Portuguese Water Dogs are also thought to be a close relative to the Standard Poodle, which is very much not the dog pictured in the logo.
The crest—which Rabil describes as "like a communal badge"—features a bulldog. “Bulldogs are scrappy, they are fighters. They don’t back down from a confrontation,” he notes. And the logo has a number of design details that are meant to convey that feeling of aggressiveness.
The club’s identity is instrumental and Waterdogs' revenge-focused slogan goes hand-in-hand with it logo's elements.
“What’s unique about this team is that it’s comprised of not protected players,” he says, noting that the team will largely be composed from an upcoming expansion draft. “It’s that every game in 2020 is going to be a revenge game for one or more of those guys and that’s pretty powerful.”
The Waterdogs’ crest is the only one in the league to feature an actual lacrosse stick—a design element that Rabil first encouraged the league’s design team to avoid. He’s learned from the PLL’s core fans that it’s okay to have a stick in the logo.
The colors of the team’s logo are also drastically different from the other clubs. In the design process, Rabil flew to Portland to meet with adidas’s design and uniform team, and it was there that the league’s official outfitter explained why a team with a purple color scheme would make a lot of sense. Fortnight worked alongside the outfitter and league to help bring the name to life.
Like with the original clubs, Rabil is hoping to invoke a feeling of membership that fans can rally behind.
He notes that many are largely drawn to their favorite players or personalities. But he’s optimistic that some of the league’s existing core will gravitate toward the new club, and that the intriguing name and design will draw in more eyeballs. The slogan of the team could also resonate with fans, both new and established.

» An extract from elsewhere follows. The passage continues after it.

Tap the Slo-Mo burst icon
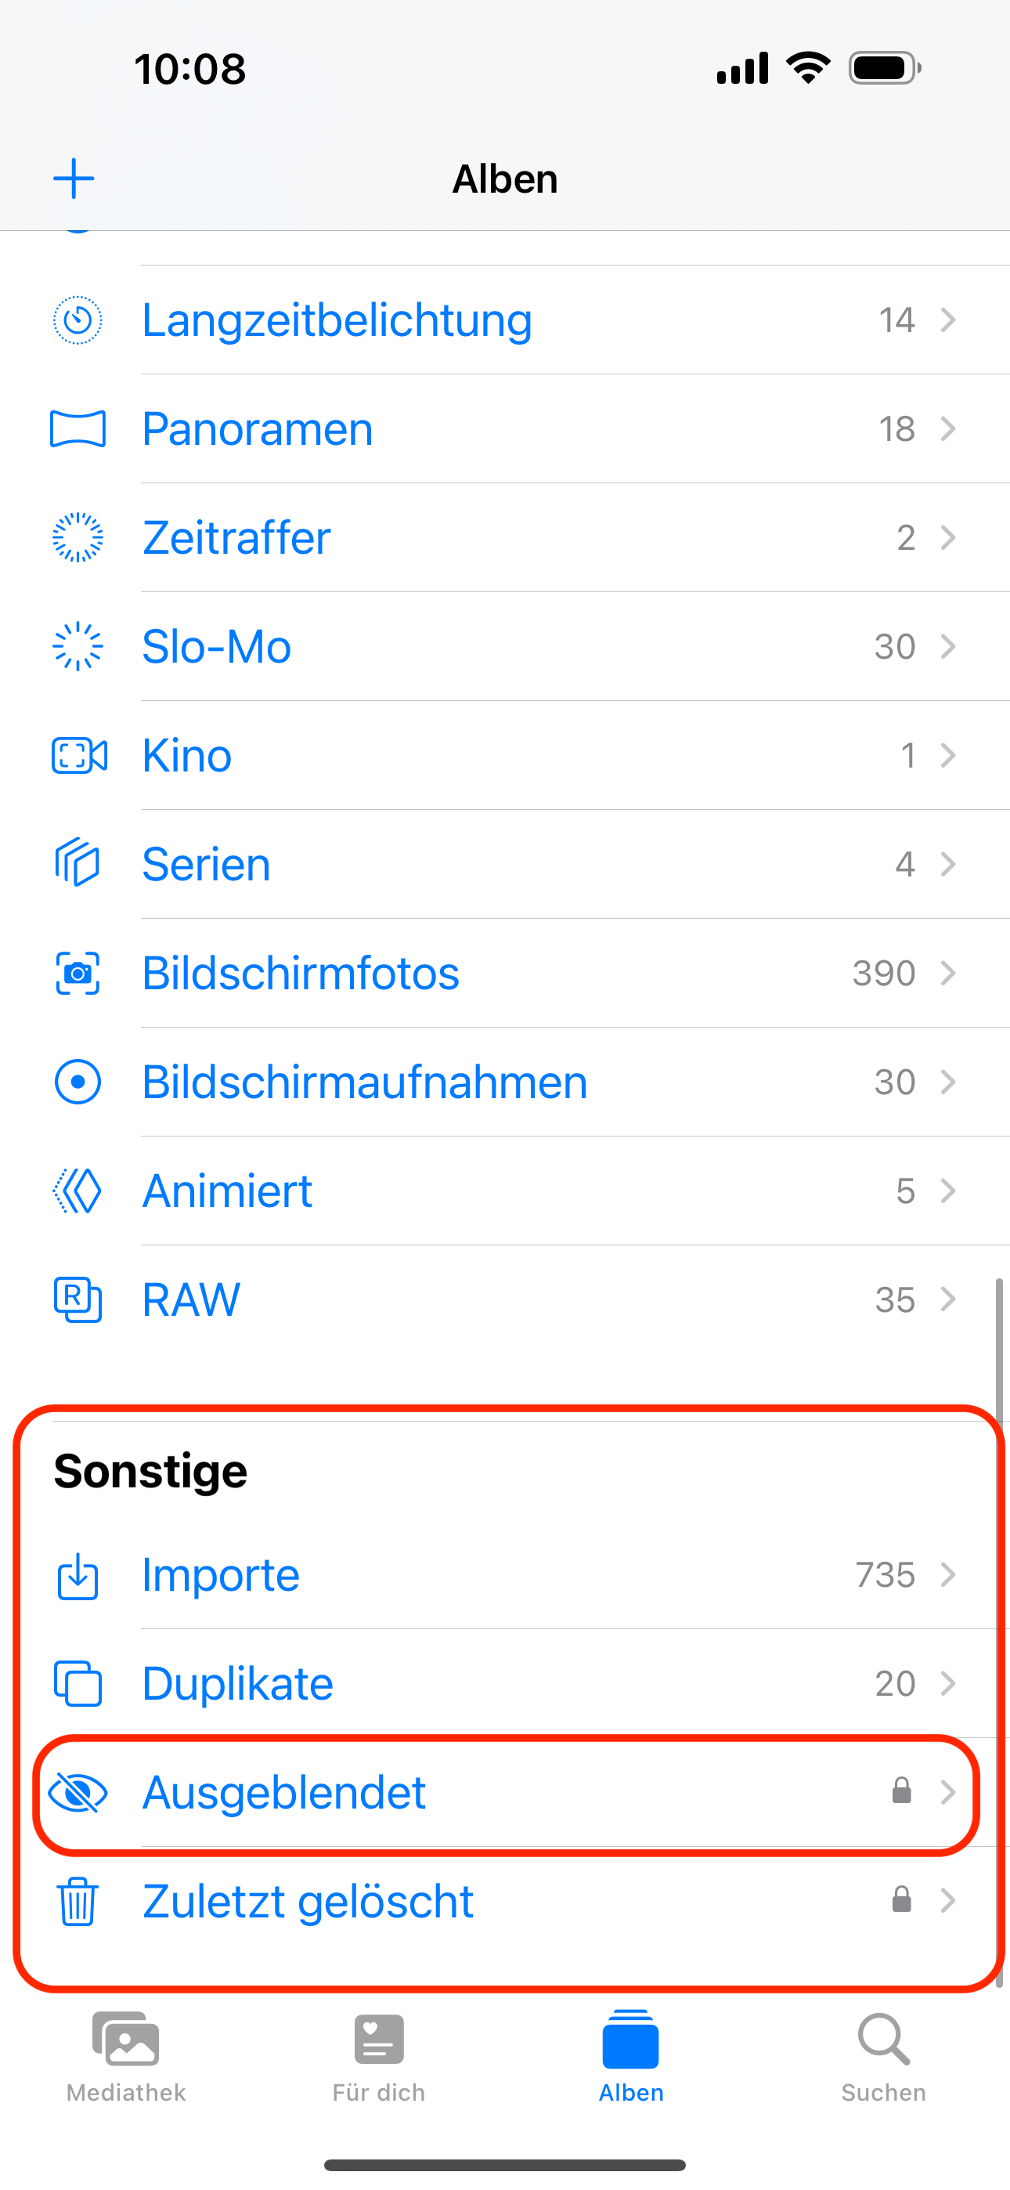(x=77, y=646)
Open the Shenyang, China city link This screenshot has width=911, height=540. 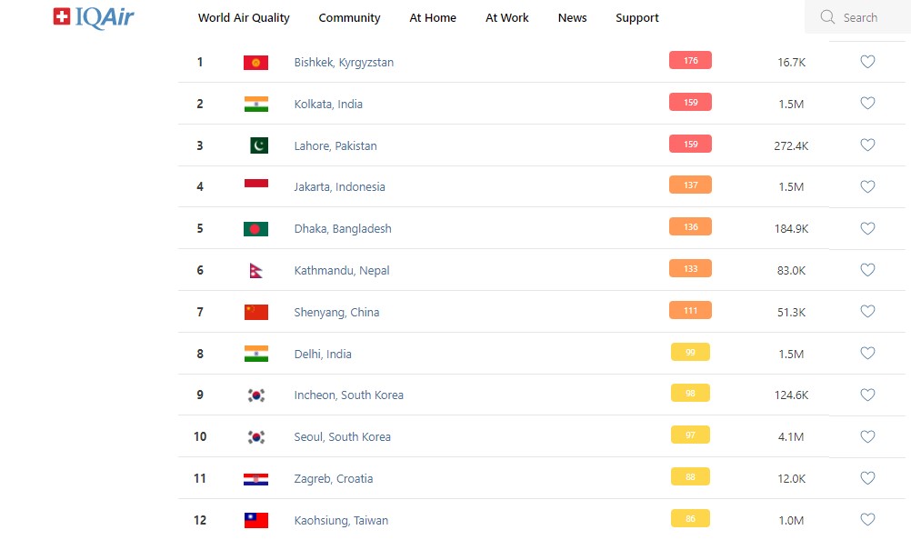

The league plans on continuing to improve its fan experience and it has a number of business development opportunities it’s exploring, including looking into e-sports. Plus, it’s continuing to try and innovate on the media side from broadcast, to social to digital—a hallmark of the PLL’s first season.
Rabil said he knows that the name and logo might see some resistance, but “that’s exciting,” he says. “A core tenant for us as a league, and a company, is to be more transparent than any other league in the world.”
He wants fans to understand the DNA of the league and the DNA of its respective teams. The PLL has a plan in place. And it now has a new dog ready to attack.